RECORD EXTRACTS START

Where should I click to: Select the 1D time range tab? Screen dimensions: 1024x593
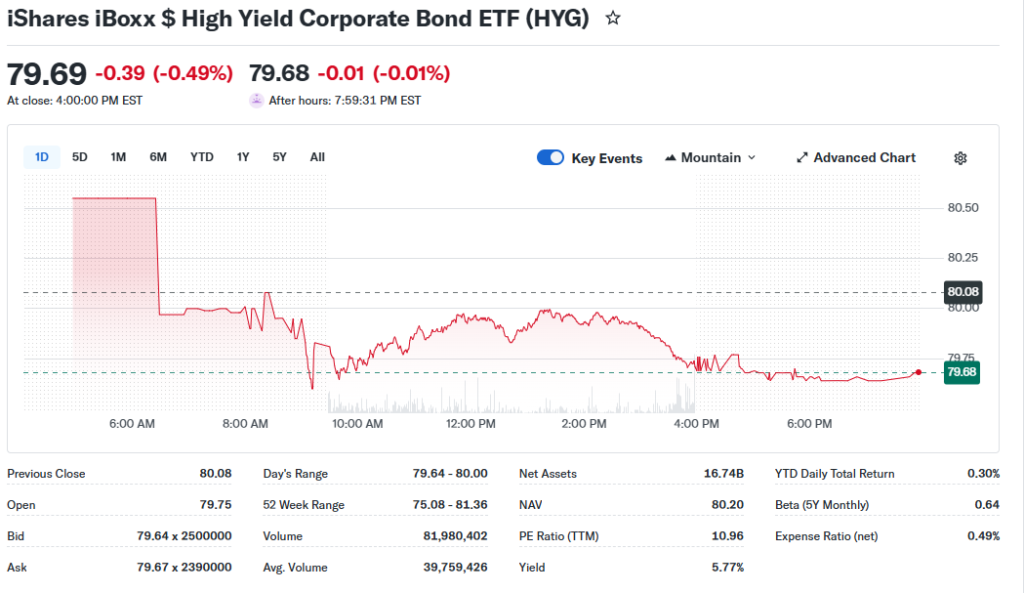click(x=42, y=157)
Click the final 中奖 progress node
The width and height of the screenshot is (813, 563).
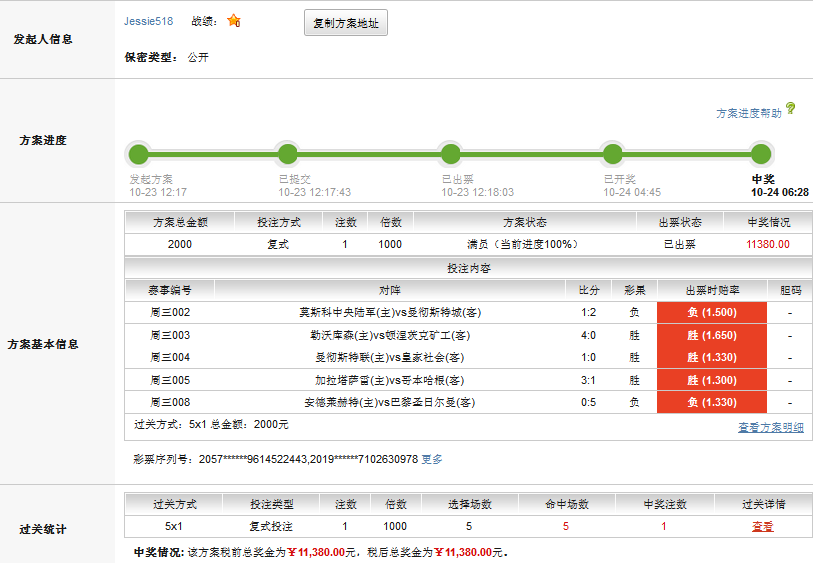tap(761, 154)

RECORD EXTRACTS END

YOUR INSTRUCTIONS ▸ Please write out all the entries above exactly, but leave out the pictures.

WRITTEN SOLUTION ▸
Where should I click to: Select the 1D time range tab? Screen dimensions: 1024x593
click(x=42, y=157)
Click the final 中奖 progress node
The width and height of the screenshot is (813, 563).
tap(761, 154)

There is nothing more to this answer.